Can you transcribe the lines from the one containing "centrum (576, 340)" to the one containing "Blog (905, 12)", both included, precisely as they appear?

[start Records supplied]

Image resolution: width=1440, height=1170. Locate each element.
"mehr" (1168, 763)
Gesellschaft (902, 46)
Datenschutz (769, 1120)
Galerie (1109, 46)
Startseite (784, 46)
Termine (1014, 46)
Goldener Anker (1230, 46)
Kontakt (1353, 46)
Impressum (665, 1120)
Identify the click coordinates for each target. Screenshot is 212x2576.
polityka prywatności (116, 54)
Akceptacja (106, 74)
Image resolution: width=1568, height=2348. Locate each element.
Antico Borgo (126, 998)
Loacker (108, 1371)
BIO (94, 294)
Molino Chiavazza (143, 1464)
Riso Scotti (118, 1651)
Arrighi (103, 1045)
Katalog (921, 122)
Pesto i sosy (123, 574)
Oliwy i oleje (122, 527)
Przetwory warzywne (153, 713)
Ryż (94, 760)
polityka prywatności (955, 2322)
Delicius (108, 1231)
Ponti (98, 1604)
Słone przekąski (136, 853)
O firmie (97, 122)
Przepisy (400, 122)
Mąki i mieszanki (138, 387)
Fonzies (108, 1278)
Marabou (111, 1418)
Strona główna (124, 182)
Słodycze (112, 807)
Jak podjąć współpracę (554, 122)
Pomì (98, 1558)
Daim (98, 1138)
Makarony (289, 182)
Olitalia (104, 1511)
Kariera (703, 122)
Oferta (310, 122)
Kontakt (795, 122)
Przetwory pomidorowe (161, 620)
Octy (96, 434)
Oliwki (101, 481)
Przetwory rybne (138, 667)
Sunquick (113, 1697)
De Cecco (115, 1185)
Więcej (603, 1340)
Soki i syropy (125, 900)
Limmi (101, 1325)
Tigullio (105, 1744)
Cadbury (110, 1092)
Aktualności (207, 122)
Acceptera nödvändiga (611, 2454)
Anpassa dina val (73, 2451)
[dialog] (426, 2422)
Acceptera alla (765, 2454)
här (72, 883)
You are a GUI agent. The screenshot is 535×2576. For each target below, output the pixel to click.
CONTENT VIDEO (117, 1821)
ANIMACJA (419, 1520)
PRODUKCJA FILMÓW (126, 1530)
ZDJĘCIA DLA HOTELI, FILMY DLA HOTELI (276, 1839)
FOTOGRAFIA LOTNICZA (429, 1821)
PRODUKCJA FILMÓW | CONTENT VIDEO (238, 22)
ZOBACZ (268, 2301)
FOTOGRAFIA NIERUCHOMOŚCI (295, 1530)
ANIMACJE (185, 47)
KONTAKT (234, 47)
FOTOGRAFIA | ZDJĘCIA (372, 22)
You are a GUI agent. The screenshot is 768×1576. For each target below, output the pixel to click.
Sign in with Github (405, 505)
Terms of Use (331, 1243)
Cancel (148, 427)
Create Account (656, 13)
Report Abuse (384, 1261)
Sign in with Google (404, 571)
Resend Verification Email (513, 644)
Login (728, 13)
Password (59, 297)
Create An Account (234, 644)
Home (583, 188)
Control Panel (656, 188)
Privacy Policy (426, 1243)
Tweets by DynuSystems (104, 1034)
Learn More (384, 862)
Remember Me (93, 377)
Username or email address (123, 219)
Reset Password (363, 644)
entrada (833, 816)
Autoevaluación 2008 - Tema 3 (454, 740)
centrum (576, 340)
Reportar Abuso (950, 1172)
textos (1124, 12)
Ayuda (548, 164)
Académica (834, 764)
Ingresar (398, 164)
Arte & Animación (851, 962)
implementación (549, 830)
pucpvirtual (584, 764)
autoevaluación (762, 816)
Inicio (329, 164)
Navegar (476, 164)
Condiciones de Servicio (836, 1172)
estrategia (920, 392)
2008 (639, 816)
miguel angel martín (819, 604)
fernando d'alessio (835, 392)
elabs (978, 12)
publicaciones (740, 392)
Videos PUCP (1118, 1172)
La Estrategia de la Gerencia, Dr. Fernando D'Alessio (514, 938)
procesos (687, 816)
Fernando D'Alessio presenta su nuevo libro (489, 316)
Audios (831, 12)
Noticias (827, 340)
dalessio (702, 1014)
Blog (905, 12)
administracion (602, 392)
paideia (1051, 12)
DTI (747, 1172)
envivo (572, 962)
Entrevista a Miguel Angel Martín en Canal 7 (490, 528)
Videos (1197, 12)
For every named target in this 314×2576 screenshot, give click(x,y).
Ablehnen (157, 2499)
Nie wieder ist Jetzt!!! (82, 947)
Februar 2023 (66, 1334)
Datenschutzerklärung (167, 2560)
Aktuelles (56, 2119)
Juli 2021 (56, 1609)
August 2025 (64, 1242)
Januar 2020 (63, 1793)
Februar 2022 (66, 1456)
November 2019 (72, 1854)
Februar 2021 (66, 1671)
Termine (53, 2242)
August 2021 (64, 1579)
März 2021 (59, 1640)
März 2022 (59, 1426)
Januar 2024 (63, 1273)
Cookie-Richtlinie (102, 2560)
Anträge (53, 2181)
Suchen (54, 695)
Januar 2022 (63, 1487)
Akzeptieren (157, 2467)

[end Records supplied]

Correct answer:
centrum (576, 340)
Reportar Abuso (950, 1172)
textos (1124, 12)
Ayuda (548, 164)
Académica (834, 764)
Ingresar (398, 164)
Arte & Animación (851, 962)
implementación (549, 830)
pucpvirtual (584, 764)
autoevaluación (762, 816)
Inicio (329, 164)
Navegar (476, 164)
Condiciones de Servicio (836, 1172)
estrategia (920, 392)
2008 (639, 816)
miguel angel martín (819, 604)
fernando d'alessio (835, 392)
elabs (978, 12)
publicaciones (740, 392)
Videos PUCP (1118, 1172)
La Estrategia de la Gerencia, Dr. Fernando D'Alessio (514, 938)
procesos (687, 816)
Fernando D'Alessio presenta su nuevo libro (489, 316)
Audios (831, 12)
Noticias (827, 340)
dalessio (702, 1014)
Blog (905, 12)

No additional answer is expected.